The Museum of the Home

To the reopened (after a 3 ½ year, £18m+ revamp) Museum of the Home, a London Society tour with the museum director Sonia Solicari, and Naila Yousuf, the lead architect on the project from the firm of Wright + Wright.

Way back in the dark ages of the 1980s I lived in Hoxton where the museum is based, close to the Regent’s Canal, just off Kingsland Road. Those were the days before Hoxton became “Hoxton”, stamping ground for the Young British Artists and the ‘bleeding edge’ of privileged urban lifestyles masquerading as slumming it.

The museum was then known as the Geffrye Museum, so named because it was sited in the alms houses built in 1714 that had been funded from the estate of Robert Geffrye (more on him later). It was a series of rooms that captured the furnishings and style of different periods, showing what the living spaces of (comfortably off) families would have been like from the mid-1600s through to the 1950s.

The revamp of the museum has been transformational. The historic rooms are all still there (refreshed and with better contextualisation), and in addition the basements of the 18th century buildings have been incorporated into the displays; where the ground floor spaces look at rooms and domestic objects through time, the idea of the basement galleries is to look at different concepts of ‘home’.

There are even a couple of new rooms – one by the artist Michael McMillan with a 1970s front room that aims to capture some of the experience of African-Caribbean families in London, the other a 90s living space that is an example of the then-voguish ‘loft living’. It is personally tragic to realise that everything in that space is now ‘history’.

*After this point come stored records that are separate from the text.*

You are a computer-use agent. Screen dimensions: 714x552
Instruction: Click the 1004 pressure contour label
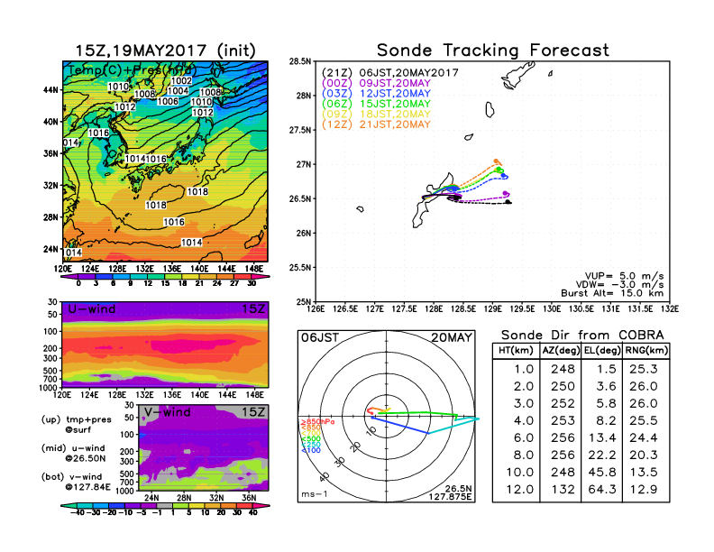click(x=178, y=91)
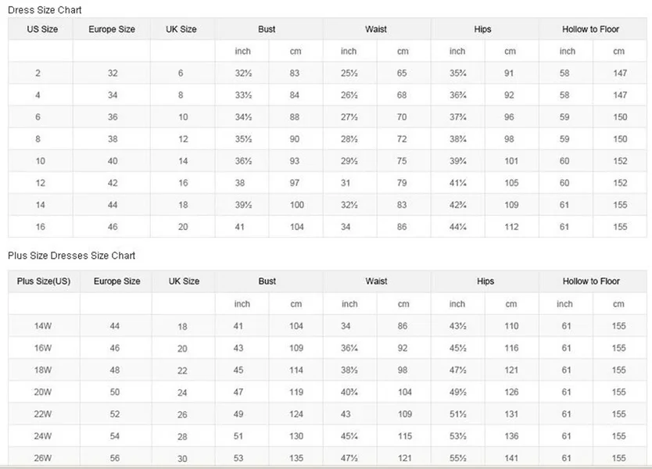Screen dimensions: 652x469
Task: Click the "26W" plus size cell
Action: [42, 458]
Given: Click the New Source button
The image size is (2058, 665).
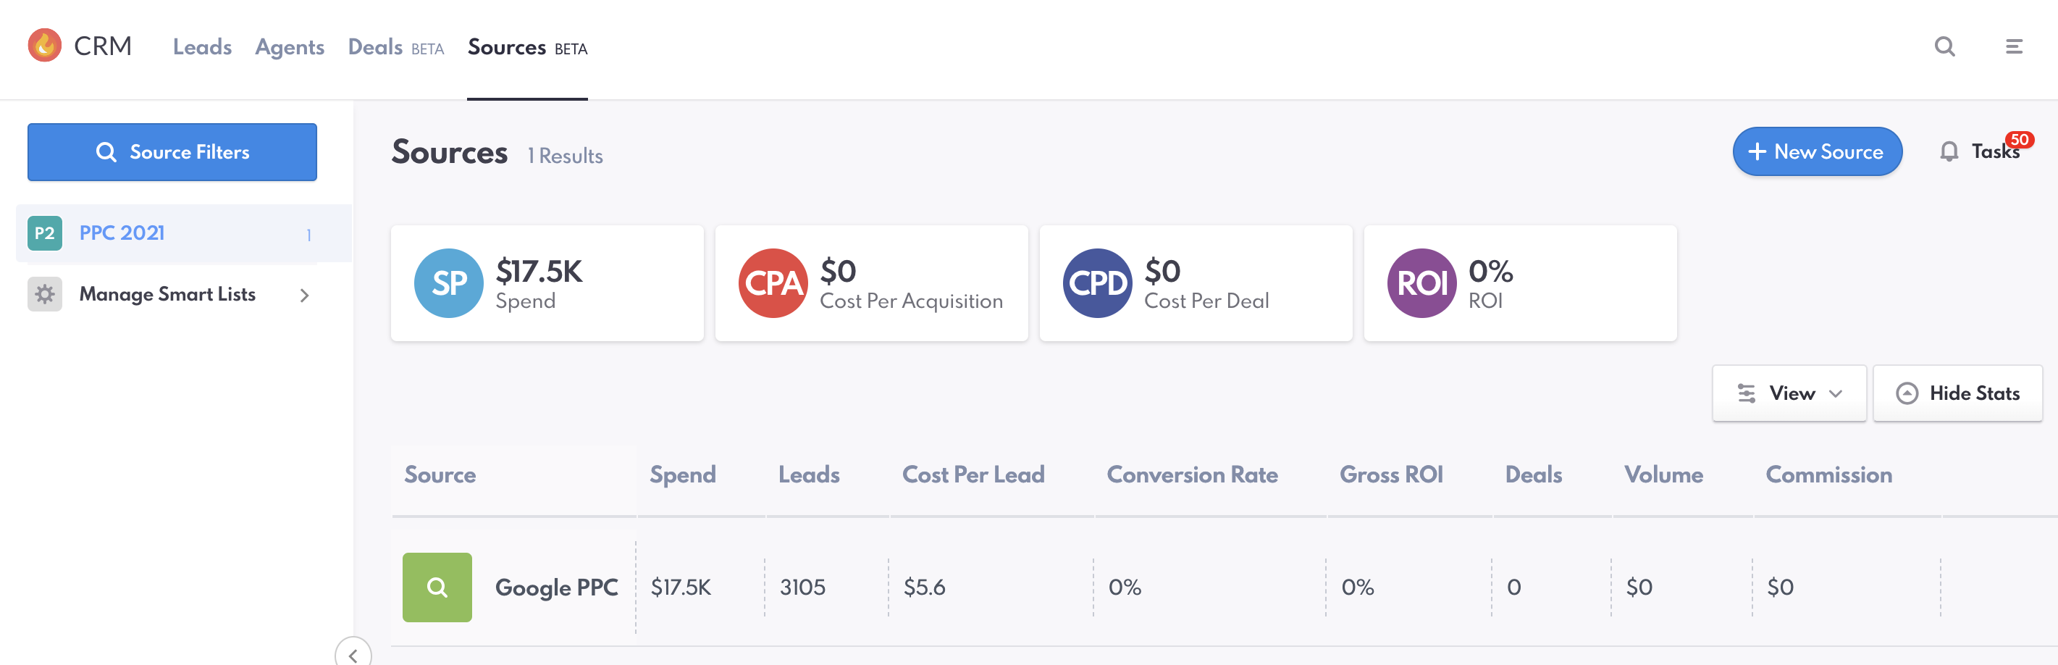Looking at the screenshot, I should tap(1817, 152).
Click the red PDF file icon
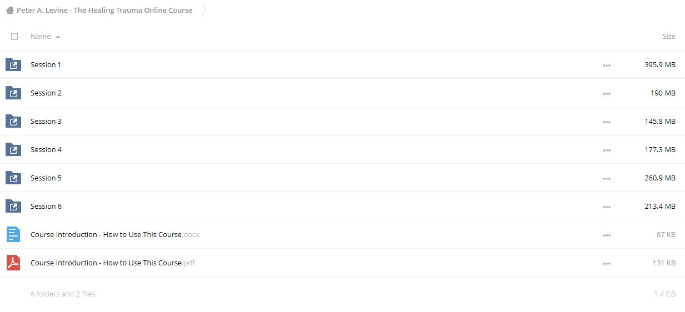The width and height of the screenshot is (685, 312). (x=13, y=263)
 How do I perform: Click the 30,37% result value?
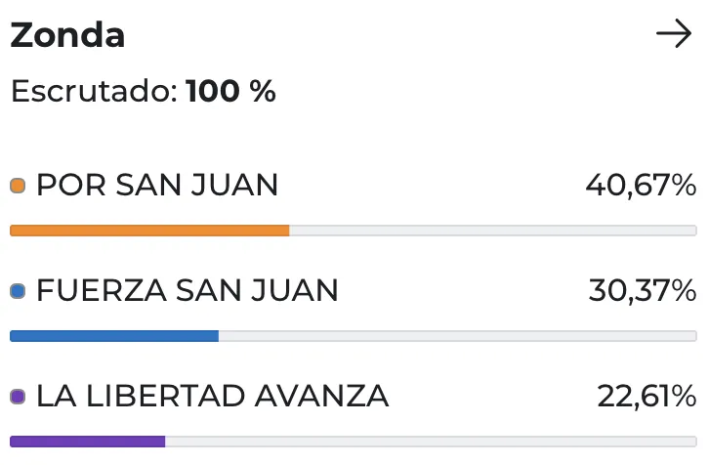643,290
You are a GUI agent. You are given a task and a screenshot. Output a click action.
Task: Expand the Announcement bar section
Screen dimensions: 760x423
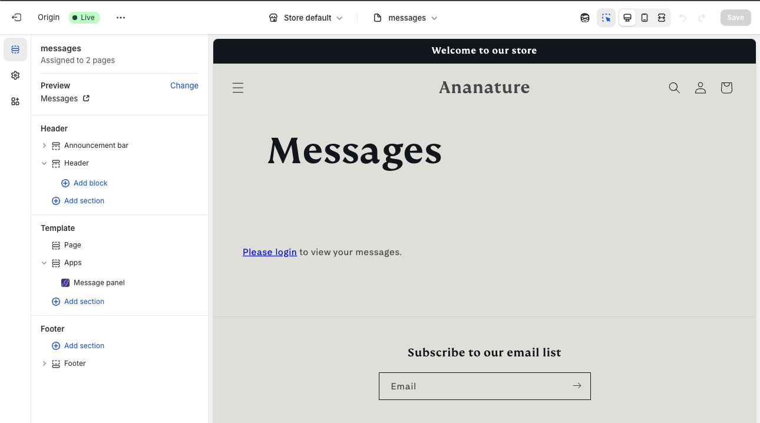(x=44, y=146)
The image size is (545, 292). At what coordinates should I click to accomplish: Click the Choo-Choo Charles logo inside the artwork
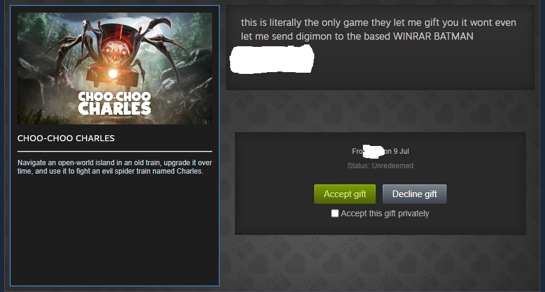114,103
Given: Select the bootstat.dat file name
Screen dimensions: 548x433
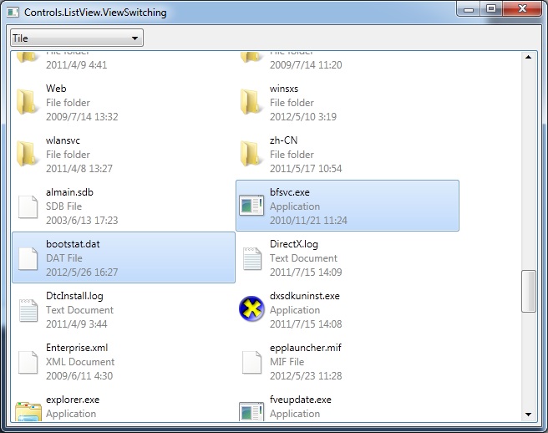Looking at the screenshot, I should coord(74,244).
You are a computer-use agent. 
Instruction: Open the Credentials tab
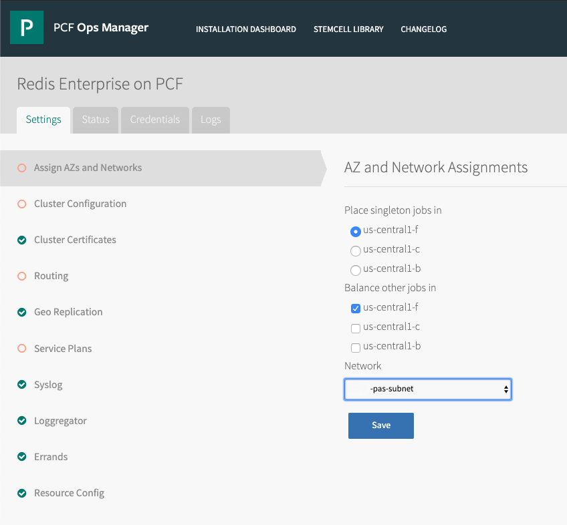coord(155,120)
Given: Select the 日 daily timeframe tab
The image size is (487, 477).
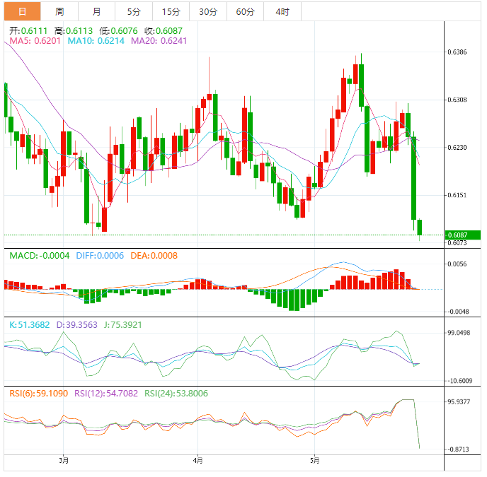Looking at the screenshot, I should coord(23,11).
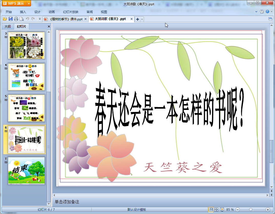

For anyone interested in the ways in which we live and inhabit our homes (and gardens, the museum also has examples from a Tudor knot garden to a 21st century green roof) has changed over the centuries this is an excellent visit to make. The entrance is literally next to Hoxton Overground station and a short walk from Shoreditch.

The Museum of the Home can be found at 136 Kingsland Road, E2 8EA and is open seven days a week, 10am-5pm and is free to visit. Full details here.

The 1990s ‘loft style’ living room.

*Sir Robert Geffrye (1613-1704) was a city merchant, Master of the Ironmongers’ Company and Lord Mayor of London in the 1600s. He was an investor and profited from the East India Company and the Royal African Company – the latter of which shipped more slaves from Africa to the Americas than any other company in the history of the Atlantic slave trade. His statue stands over the old entrance to the building, but is in fact modern – it was erected in 1912 when the Ironmongers’ Company sold the buildings to the London County Council. Unfortunately for the museum, the building is Grade 1 listed, which means they cannot move the statue without an enquiry and, given the current government’s propensity for stupid culutre wars rather than actual policies, the final say would be that of the ethically compromised Robert Jenrick, Secretary of State.